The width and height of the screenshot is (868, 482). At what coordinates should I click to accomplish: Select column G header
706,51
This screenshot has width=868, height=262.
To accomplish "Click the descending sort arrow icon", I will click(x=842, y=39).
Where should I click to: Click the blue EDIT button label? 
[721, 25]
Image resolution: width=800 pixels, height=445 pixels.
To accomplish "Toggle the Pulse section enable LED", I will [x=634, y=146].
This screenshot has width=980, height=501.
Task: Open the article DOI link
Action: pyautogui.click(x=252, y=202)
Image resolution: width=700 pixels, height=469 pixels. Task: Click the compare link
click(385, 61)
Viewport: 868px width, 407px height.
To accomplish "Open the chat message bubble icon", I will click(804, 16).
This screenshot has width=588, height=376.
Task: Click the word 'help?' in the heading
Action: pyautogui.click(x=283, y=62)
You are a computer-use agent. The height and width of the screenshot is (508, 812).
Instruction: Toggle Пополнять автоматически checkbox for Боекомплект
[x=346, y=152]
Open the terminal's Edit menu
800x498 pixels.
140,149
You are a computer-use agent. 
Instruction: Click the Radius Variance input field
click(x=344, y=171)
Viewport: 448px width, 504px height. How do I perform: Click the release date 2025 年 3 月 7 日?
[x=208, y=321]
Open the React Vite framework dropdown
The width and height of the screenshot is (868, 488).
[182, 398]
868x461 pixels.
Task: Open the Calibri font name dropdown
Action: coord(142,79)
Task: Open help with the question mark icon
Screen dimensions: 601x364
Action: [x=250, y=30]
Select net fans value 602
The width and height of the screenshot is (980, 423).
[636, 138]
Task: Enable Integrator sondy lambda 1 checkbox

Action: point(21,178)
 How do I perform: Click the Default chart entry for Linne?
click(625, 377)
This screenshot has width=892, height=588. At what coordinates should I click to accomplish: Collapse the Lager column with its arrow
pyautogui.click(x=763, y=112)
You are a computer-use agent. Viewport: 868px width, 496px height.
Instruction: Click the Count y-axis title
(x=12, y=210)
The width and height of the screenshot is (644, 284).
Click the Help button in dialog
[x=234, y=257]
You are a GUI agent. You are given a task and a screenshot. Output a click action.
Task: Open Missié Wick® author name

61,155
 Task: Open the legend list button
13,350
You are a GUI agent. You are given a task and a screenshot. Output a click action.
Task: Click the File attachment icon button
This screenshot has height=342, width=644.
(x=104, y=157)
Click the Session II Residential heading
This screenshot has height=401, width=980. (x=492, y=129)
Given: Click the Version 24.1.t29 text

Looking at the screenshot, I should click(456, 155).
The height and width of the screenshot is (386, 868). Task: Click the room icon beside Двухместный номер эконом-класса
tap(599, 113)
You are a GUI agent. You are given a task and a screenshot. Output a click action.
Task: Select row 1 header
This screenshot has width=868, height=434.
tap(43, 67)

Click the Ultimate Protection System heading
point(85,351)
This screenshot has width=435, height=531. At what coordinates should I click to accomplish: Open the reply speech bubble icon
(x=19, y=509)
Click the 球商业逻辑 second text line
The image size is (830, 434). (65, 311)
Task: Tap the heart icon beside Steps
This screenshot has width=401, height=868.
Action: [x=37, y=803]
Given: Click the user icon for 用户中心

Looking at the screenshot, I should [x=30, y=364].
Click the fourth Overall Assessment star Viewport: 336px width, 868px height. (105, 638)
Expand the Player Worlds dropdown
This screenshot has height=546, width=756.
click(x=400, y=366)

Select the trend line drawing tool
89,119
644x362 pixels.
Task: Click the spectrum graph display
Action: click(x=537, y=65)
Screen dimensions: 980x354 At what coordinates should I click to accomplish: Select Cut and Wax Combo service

### What is expected
Your answer must be the full listing above, printed exactly as it stands.

### Answer box
The width and height of the screenshot is (868, 482). At what coordinates should I click to accomplish: Select column G header
706,51
This screenshot has width=868, height=262.
To accomplish "Click the descending sort arrow icon", I will click(x=842, y=39).
Where should I click to: Click the blue EDIT button label? 
[721, 25]
Image resolution: width=800 pixels, height=445 pixels.
To accomplish "Toggle the Pulse section enable LED", I will [x=634, y=146].
This screenshot has width=980, height=501.
Task: Open the article DOI link
Action: pyautogui.click(x=252, y=202)
Image resolution: width=700 pixels, height=469 pixels. Task: Click the compare link
click(385, 61)
Viewport: 868px width, 407px height.
To accomplish "Open the chat message bubble icon", I will click(804, 16).
This screenshot has width=588, height=376.
Task: Click the word 'help?' in the heading
Action: pyautogui.click(x=283, y=62)
You are a computer-use agent. The height and width of the screenshot is (508, 812).
Instruction: Toggle Пополнять автоматически checkbox for Боекомплект
[x=346, y=152]
Open the terminal's Edit menu
800x498 pixels.
140,149
You are a computer-use agent. 
Instruction: Click the Radius Variance input field
click(x=344, y=171)
Viewport: 448px width, 504px height. How do I perform: Click the release date 2025 年 3 月 7 日?
[x=208, y=321]
Open the React Vite framework dropdown
The width and height of the screenshot is (868, 488).
[182, 398]
868x461 pixels.
Task: Open the Calibri font name dropdown
Action: coord(142,79)
Task: Open help with the question mark icon
Screen dimensions: 601x364
Action: [x=250, y=30]
Select net fans value 602
The width and height of the screenshot is (980, 423).
[636, 138]
Task: Enable Integrator sondy lambda 1 checkbox

Action: point(21,178)
 How do I perform: Click the Default chart entry for Linne?
click(625, 377)
This screenshot has width=892, height=588. At what coordinates should I click to accomplish: Collapse the Lager column with its arrow
pyautogui.click(x=763, y=112)
You are a computer-use agent. Viewport: 868px width, 496px height.
Instruction: Click the Count y-axis title
(x=12, y=210)
The width and height of the screenshot is (644, 284).
Click the Help button in dialog
[x=234, y=257]
You are a GUI agent. You are given a task and a screenshot. Output a click action.
Task: Open Missié Wick® author name

61,155
 Task: Open the legend list button
13,350
You are a GUI agent. You are given a task and a screenshot. Output a click action.
Task: Click the File attachment icon button
This screenshot has height=342, width=644.
(x=104, y=157)
Click the Session II Residential heading
This screenshot has height=401, width=980. (x=492, y=129)
Given: Click the Version 24.1.t29 text

Looking at the screenshot, I should click(456, 155).
The height and width of the screenshot is (386, 868). Task: Click the room icon beside Двухместный номер эконом-класса
tap(599, 113)
You are a GUI agent. You are given a task and a screenshot. Output a click action.
Task: Select row 1 header
This screenshot has width=868, height=434.
tap(43, 67)

Click the Ultimate Protection System heading
point(85,351)
This screenshot has width=435, height=531. At what coordinates should I click to accomplish: Open the reply speech bubble icon
(x=19, y=509)
Click the 球商业逻辑 second text line
The image size is (830, 434). (65, 311)
Task: Tap the heart icon beside Steps
This screenshot has width=401, height=868.
Action: [x=37, y=803]
Given: Click the user icon for 用户中心

Looking at the screenshot, I should [x=30, y=364].
Click the fourth Overall Assessment star Viewport: 336px width, 868px height. (105, 638)
Expand the Player Worlds dropdown
This screenshot has height=546, width=756.
click(x=400, y=366)

Select the trend line drawing tool
89,119
644x362 pixels.
Task: Click the spectrum graph display
Action: click(x=537, y=65)
Screen dimensions: 980x354 At what coordinates should I click to accomplish: Select Cut and Wax Combo service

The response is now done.